President Clinton capitalized on these demographic realties when he set aside 40 million acres of National Forest as roadless areas. Many fiscal conservatives and the vast majority of Westerners applauded the decision, even those who disliked Clinton.

These roadless areas were undisturbed for good reason; most have low economic value. Without explicit or implicit subsidies, resource extraction on these lands is infeasible. Federal lands are political lands where heavy subsidies are the norm. Traditional politics have ignored or discounted the full costs of exploitation. Citizens now demand more honest accounting of both economic and environmental costs.

A candidate who hopes to capture the West’s electoral votes should not take seriously any campaign policy that ignores links between ecology and economics. Westerners are Greener, more sophisticated, and better informed than 30 years ago. Few are dependent on traditional resource exploitation.
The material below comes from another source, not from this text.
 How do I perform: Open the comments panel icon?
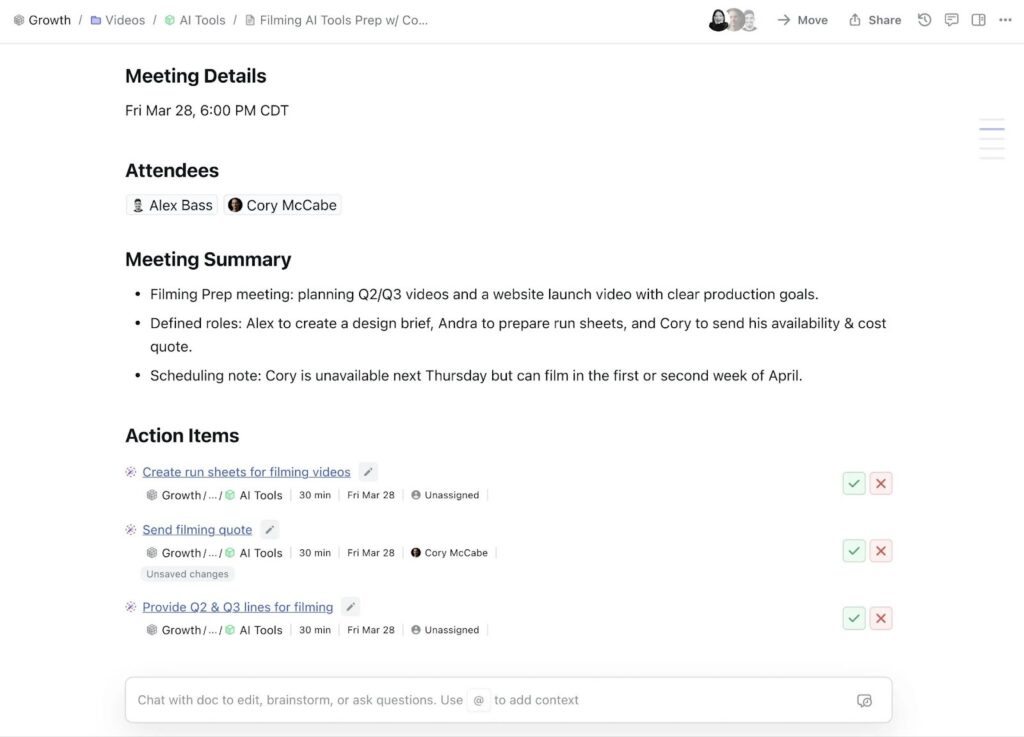(951, 20)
A good candidate will discern the implications and propose appropriate policies. 

Inquiring minds want to know:

– are only those in the American West “Greener, more sophisticated, and better informed than 30 years ago”, or is this true across all developed and emerging economies?

– does “heightened environmental sensitivity” come with “wealth and education”?  Or is such “heightened environmental sensitivity” simply a ploy by the educated wealthy to use the tools of the state to restrict access by brave captains of the extractive industry to the public lands of the West (the better to go fly fishing)?
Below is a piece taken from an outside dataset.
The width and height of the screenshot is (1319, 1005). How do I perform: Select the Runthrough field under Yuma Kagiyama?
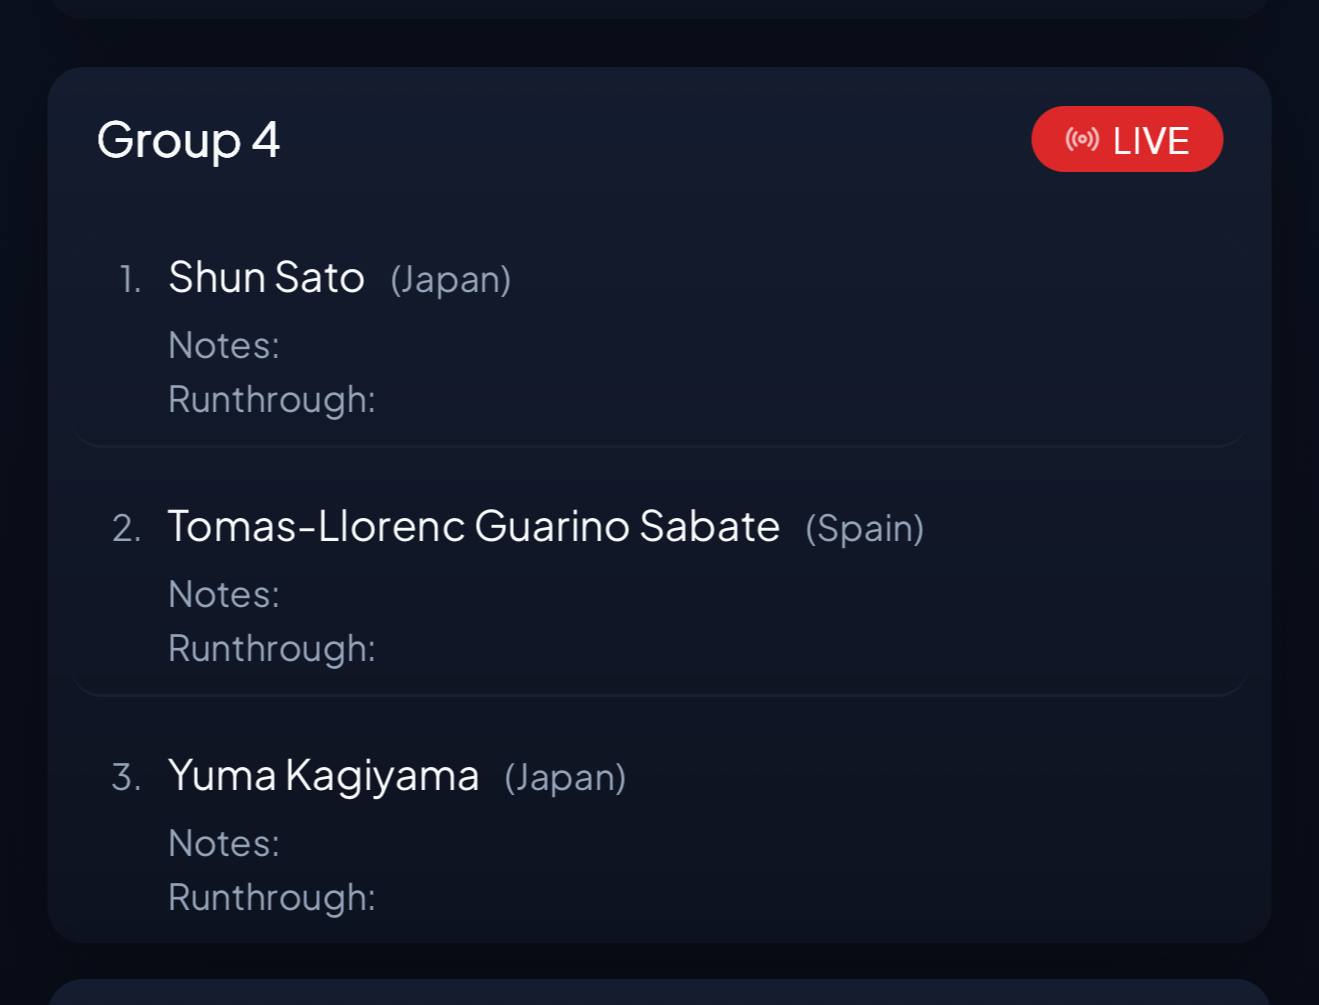[272, 897]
– outside of the struggle for control over “public lands” in the West, are there any other areas where voters oppose policies that “ignore links between ecology and economics”?

if “heightened environmental sensitivity” does come with “wealth and education”, what do we make of the concern that enviros, scientists, industry leaders, and politicians around the world all express concern about climate change and the pressure of economic activity on unowned commons like the atmosphere, oceans and tropical forests/wildlife?  More uninformed nonsense, led by evil man-haters?

By not stridently demanding privatization of public lands, John Baden sounds like an “incrementalist” rather than a pure libertarian, and by urging policies that favor recognition of the relatively higher values in environmental amenities than in extractive industries, he sounds very much like an environmentalist statist.  

Does it help us to better understand him, or the problems that concern him, if we call him a misanthropic “watermelon”?


Warning:  If you are an Austrian, you have just been gravely polluted by reading this.  Seek help immediately, and recite the “Corrigan Creed” (or as some may have it, the “Reisman Rule”) at least five times.